- **What to do**:
The lines to reproduce run from the first one below to the line containing "Zinc (681, 1081)", both included. Reproduce them exactly and nothing else.

[Pixel coordinate grounding data]
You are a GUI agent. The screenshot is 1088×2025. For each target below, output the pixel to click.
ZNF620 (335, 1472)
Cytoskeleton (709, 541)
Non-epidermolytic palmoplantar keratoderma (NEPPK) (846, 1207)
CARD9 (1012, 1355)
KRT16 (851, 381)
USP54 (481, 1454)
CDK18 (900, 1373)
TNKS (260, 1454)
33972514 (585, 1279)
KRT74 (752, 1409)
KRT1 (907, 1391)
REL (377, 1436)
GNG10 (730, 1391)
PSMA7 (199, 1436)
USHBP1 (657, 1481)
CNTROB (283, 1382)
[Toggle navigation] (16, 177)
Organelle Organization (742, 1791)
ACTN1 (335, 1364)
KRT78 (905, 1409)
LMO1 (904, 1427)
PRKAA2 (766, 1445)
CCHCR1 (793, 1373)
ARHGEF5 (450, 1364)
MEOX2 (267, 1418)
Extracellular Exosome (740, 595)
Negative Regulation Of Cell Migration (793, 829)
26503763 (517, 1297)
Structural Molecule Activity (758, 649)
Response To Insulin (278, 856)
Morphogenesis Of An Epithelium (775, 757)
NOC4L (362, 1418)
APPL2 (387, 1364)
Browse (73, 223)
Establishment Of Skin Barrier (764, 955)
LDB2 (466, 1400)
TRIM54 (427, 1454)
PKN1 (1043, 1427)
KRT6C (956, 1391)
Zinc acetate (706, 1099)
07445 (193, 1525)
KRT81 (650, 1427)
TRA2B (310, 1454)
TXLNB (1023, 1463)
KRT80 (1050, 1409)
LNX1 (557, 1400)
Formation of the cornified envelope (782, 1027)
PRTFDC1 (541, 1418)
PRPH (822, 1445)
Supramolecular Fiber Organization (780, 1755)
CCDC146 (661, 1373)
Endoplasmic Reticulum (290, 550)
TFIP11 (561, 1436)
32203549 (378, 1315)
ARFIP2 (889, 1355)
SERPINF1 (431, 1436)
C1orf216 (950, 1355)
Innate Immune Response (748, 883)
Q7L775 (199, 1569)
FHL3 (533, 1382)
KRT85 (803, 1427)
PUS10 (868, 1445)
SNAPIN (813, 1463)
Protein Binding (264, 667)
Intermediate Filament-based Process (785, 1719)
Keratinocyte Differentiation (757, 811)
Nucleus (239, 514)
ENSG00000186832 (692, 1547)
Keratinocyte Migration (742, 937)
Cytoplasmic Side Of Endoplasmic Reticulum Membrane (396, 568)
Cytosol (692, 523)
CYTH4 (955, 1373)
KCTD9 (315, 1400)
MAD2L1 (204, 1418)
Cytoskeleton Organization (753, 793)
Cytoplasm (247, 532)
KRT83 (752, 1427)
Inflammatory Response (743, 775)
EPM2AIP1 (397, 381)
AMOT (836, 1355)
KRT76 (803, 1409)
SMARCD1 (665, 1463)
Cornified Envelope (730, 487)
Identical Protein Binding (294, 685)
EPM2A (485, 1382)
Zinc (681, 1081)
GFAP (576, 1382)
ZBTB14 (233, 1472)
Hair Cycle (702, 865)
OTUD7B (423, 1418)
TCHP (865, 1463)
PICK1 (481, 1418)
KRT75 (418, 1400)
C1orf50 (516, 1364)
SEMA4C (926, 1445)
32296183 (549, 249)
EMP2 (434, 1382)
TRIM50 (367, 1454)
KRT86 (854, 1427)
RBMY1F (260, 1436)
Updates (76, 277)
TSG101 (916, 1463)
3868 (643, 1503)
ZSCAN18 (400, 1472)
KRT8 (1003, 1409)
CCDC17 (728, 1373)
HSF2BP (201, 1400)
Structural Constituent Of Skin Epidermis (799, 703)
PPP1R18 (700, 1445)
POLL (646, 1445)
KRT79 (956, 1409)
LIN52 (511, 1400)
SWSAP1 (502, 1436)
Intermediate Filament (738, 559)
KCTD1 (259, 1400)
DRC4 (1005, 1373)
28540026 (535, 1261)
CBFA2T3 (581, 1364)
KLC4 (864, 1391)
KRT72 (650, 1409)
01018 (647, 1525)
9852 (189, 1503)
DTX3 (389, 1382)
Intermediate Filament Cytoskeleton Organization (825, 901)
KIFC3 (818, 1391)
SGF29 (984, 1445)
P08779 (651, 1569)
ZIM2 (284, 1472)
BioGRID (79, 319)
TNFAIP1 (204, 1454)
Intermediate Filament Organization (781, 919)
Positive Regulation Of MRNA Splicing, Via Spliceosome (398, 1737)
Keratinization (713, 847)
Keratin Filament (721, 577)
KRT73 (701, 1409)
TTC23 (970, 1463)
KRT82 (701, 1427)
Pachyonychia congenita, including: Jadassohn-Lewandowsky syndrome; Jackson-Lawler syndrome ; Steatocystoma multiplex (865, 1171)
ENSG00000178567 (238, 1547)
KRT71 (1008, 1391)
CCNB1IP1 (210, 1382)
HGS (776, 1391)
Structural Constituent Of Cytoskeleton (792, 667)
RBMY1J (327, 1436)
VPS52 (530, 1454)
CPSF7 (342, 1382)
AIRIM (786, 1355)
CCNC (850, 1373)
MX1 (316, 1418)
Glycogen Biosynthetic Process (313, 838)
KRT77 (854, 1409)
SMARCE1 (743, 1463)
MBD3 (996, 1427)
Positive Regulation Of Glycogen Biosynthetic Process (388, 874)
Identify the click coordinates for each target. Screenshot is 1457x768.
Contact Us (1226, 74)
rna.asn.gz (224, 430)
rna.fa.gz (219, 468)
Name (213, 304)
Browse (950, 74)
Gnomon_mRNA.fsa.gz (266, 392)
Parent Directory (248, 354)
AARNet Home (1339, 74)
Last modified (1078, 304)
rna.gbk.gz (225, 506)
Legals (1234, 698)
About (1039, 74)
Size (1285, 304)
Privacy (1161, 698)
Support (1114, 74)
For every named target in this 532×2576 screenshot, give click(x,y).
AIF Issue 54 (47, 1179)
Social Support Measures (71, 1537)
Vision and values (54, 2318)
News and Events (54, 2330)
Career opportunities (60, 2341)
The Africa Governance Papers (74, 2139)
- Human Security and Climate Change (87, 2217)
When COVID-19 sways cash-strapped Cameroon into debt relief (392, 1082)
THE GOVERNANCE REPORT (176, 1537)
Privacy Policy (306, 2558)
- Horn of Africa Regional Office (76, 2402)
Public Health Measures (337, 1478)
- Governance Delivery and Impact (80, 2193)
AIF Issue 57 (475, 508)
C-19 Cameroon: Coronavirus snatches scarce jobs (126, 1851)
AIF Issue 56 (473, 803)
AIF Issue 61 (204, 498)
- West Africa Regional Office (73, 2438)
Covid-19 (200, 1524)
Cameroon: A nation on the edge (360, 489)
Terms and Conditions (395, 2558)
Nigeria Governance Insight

- **Problem solution**:
You are a GUI agent. The screenshot is 1088×2025. For each target below, output the pixel to click.
ZNF620 (335, 1472)
Cytoskeleton (709, 541)
Non-epidermolytic palmoplantar keratoderma (NEPPK) (846, 1207)
CARD9 (1012, 1355)
KRT16 (851, 381)
USP54 (481, 1454)
CDK18 (900, 1373)
TNKS (260, 1454)
33972514 (585, 1279)
KRT74 (752, 1409)
KRT1 (907, 1391)
REL (377, 1436)
GNG10 (730, 1391)
PSMA7 (199, 1436)
USHBP1 (657, 1481)
CNTROB (283, 1382)
[Toggle navigation] (16, 177)
Organelle Organization (742, 1791)
ACTN1 (335, 1364)
KRT78 (905, 1409)
LMO1 (904, 1427)
PRKAA2 (766, 1445)
CCHCR1 (793, 1373)
ARHGEF5 (450, 1364)
MEOX2 (267, 1418)
Extracellular Exosome (740, 595)
Negative Regulation Of Cell Migration (793, 829)
26503763 (517, 1297)
Structural Molecule Activity (758, 649)
Response To Insulin (278, 856)
Morphogenesis Of An Epithelium (775, 757)
NOC4L (362, 1418)
APPL2 (387, 1364)
Browse (73, 223)
Establishment Of Skin Barrier (764, 955)
LDB2 (466, 1400)
TRIM54 (427, 1454)
PKN1 (1043, 1427)
KRT6C (956, 1391)
Zinc acetate (706, 1099)
07445 (193, 1525)
KRT81 (650, 1427)
TRA2B (310, 1454)
TXLNB (1023, 1463)
KRT80 (1050, 1409)
LNX1 (557, 1400)
Formation of the cornified envelope (782, 1027)
PRTFDC1 (541, 1418)
PRPH (822, 1445)
Supramolecular Fiber Organization (780, 1755)
CCDC146 (661, 1373)
Endoplasmic Reticulum (290, 550)
TFIP11 (561, 1436)
32203549 (378, 1315)
ARFIP2 (889, 1355)
SERPINF1 (431, 1436)
C1orf216 (950, 1355)
Innate Immune Response (748, 883)
Q7L775 (199, 1569)
FHL3 (533, 1382)
KRT85 (803, 1427)
PUS10 (868, 1445)
SNAPIN (813, 1463)
Protein Binding (264, 667)
Intermediate Filament-based Process (785, 1719)
Keratinocyte Differentiation (757, 811)
Nucleus (239, 514)
ENSG00000186832 (692, 1547)
Keratinocyte Migration (742, 937)
Cytoplasmic Side Of Endoplasmic Reticulum Membrane (396, 568)
Cytosol (692, 523)
CYTH4 (955, 1373)
KCTD9 (315, 1400)
MAD2L1 (204, 1418)
Cytoskeleton Organization (753, 793)
Cytoplasm (247, 532)
KRT83 (752, 1427)
Inflammatory Response (743, 775)
EPM2AIP1 (397, 381)
AMOT (836, 1355)
KRT76 (803, 1409)
SMARCD1 (665, 1463)
Cornified Envelope (730, 487)
Identical Protein Binding (294, 685)
EPM2A (485, 1382)
Zinc (681, 1081)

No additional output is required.